Document section:
──────────────────────────────
This revolt of nature trope is more profound than the “unnamed hackers cause chaos” trope animating “Leave the World Behind.” One of the best examples is the miniseries “Station 11,” in which a sudden pneumonic virus decimates humanity and turns back society to its pre-industrial state; the later series “The Last of Us” was basically a zombie movie except that the culprit was identified as a fungus.
Any way it happens, nature has many ways of killing almost all of us. Virus, fungus, wildfire, sea level rise — it all adds up to the breakdown of society. Because people love watching disasters unfold, the breakdown of society is almost always treated as a dystopian horror, although “Station 11” was more concerned with the aftermath in which society finds ways to pick itself back up again. A lot of people liked its post-industrial world, featuring a gentle troupe of Shakespearean actors making their way from town to town in horse-drawn wagons. To its credit, the series, and the novel by Emily St. John Mandel, complicate this bucolic image by adding an all-too-believable alternative to a theater troupe — a cult.
We watch these depictions of societal collapse with mixed emotions. Like the people on Twitter who say “Get me off this hellsite,” we are horrified by the society we’ve created, and long for it to go up in flames. We’re also horrified when it goes up in flames.
I think this has something to do with the feelings of at least some of the people in the crowd that stormed the U.S. Capitol on Jan. 6, 2021. Enraged by what was happening in society, they thought that a cataclysmic event might tear it down so that it could be reborn in the image vaguely painted by Trump and his enablers — a white-dominated, patriarchal “Christian nation” that has never actually existed. Progressives and anarchists want a left-wing version, in which society is cooperative instead of capitalist; this, also, has never existed longer than a year, and probably never will.
What we have in common is dissatisfaction and a gnawing awareness that the status quo is unsustainable. What we’re not getting is any sort of training or education that would be of use in case one of the disaster scenarios occurs. I don’t mean marksmanship; I mean how to run a cooperative society, how to raise food, how to rebuild a culture that honors diversity and equity, and most of all, how to be kind to one another. Without work in advance, we’re all going to be the people in “Leave the World Behind” — clueless, panicking, wishing we even had a gun.
I don’t want to make this movie sound better than it is. It mostly misplays its hand, focusing too much on co-producer Julia Roberts’ character and on crowd-pleasing depictions of disasters. It’s too long, at more than two hours; and despite this length, it doesn’t even have a third act. Just as in “The Happening,” “Leave the World Behind” spends a full two hours setting up and illustrating these characters’ dilemma, then leaves them all there: in the mansion, with no way out, with no way of understanding what’s happened, and with no skills. The end. No slow starvation, no trek on foot away from the setting, no rescue.
I guess this could be read as a statement about where we are with climate change: stuck in the glittering trap we made, unable to deal or take any steps. (This is also a pandemic movie.) But the movie doesn’t leave viewers there; instead there’s a cute ending as the couple’s young daughter (a moon-faced Farrah Mackenzie, well directed by Esmail) resolves the “Friends” running joke. This can only be experienced as a weak attempt to give the audience a smile on the way out (though the film is straight-to-Netflix, not in theaters). We know that there isn’t one.
──────────────────────────────
Given records:
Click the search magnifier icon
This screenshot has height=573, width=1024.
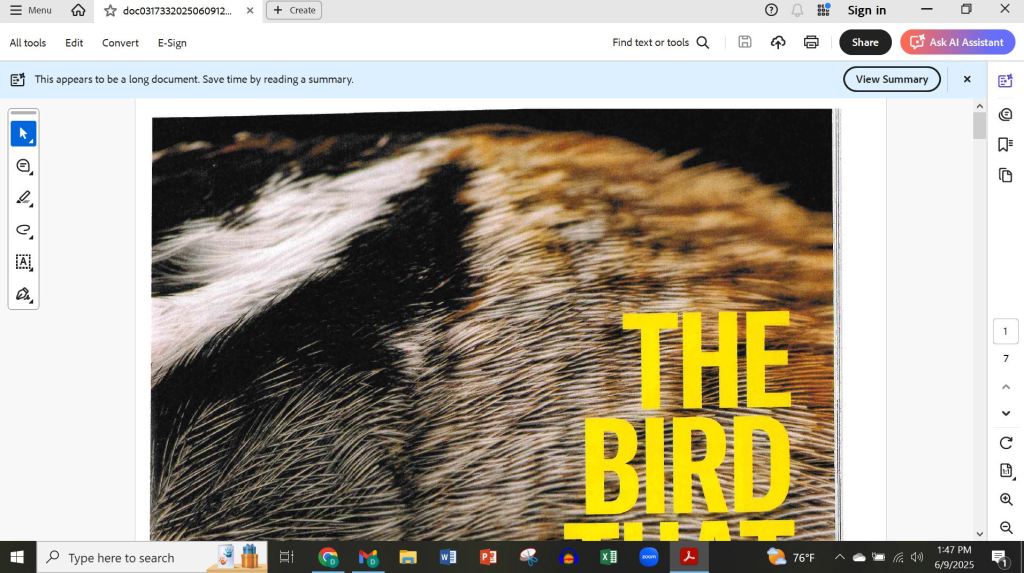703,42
──────────────────────────────
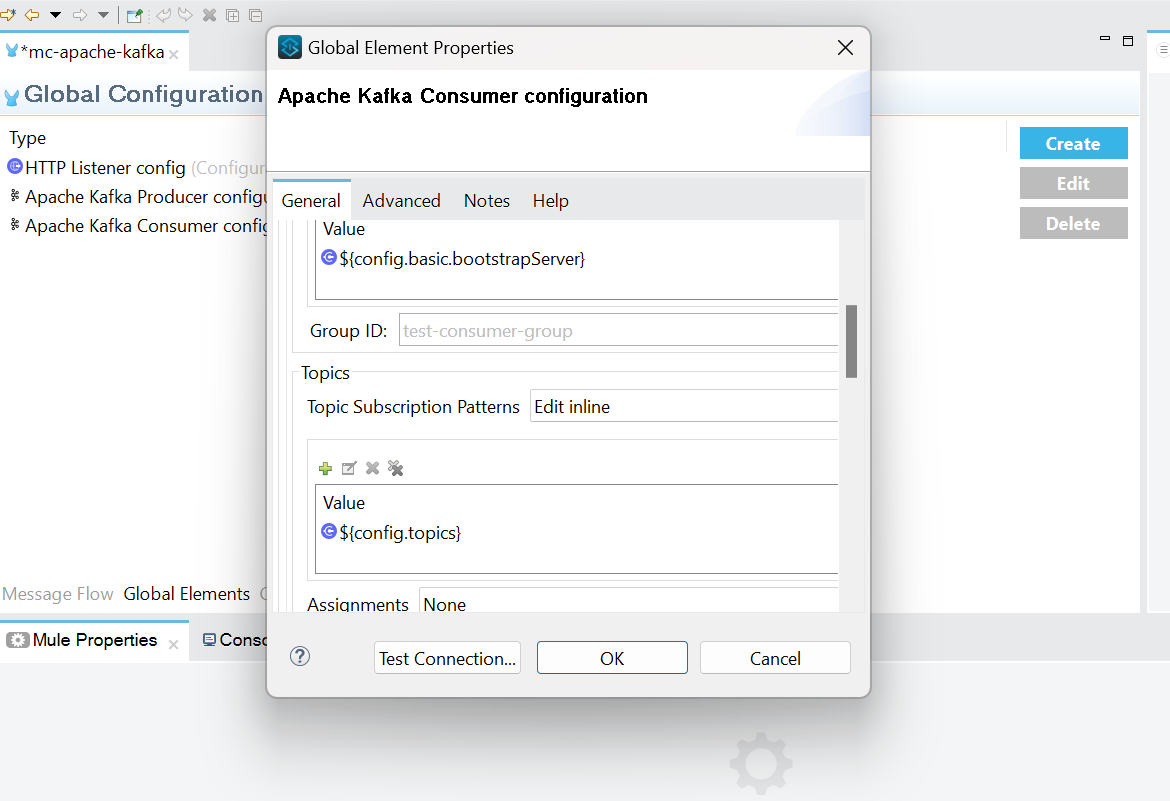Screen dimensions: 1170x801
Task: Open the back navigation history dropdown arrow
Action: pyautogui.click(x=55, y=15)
──────────────────────────────
Activities:
(a) Rewrite the part of the film essay starting at "This revolt of" and ending at "as a fungus.", putting "limited series" in place of "miniseries".
(b) Answer these questions from the film essay:
(i) What does the essay identify as the culprit in "The Last of Us"?
(ii) Who wrote the novel that "Station 11" comes from?
(iii) How long is "Leave the World Behind," according to the essay?

Solution list:
(a)
This revolt of nature trope is more profound than the “unnamed hackers cause chaos” trope animating “Leave the World Behind.” One of the best examples is the limited series “Station 11,” in which a sudden pneumonic virus decimates humanity and turns back society to its pre-industrial state; the later series “The Last of Us” was basically a zombie movie except that the culprit was identified as a fungus.

(b)
(i) A fungus.
(ii) Emily St. John Mandel.
(iii) More than two hours.